#### What the task requires
Transcribe the lines of the listing below, everything from the line containing "The image size" down to the line containing "coord(593,24)", both lines included. Leave out the pictures.

#### Input records
## BEGIN

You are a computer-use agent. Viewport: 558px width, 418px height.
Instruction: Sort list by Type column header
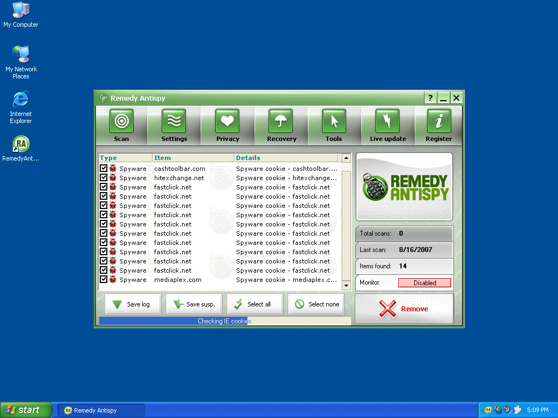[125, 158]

## END
## BEGIN

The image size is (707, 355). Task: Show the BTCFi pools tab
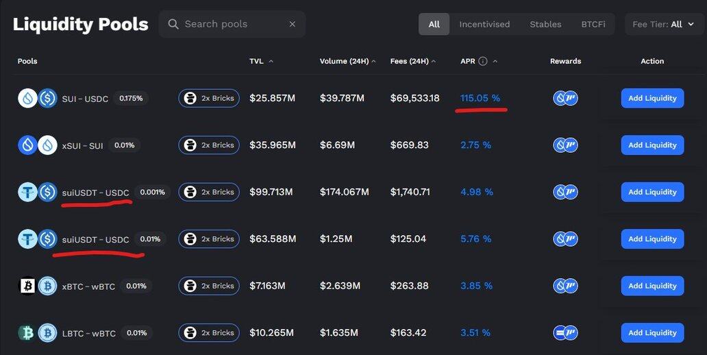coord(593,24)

## END

#### Task solution
The image size is (707, 355). Task: Show the BTCFi pools tab
coord(593,24)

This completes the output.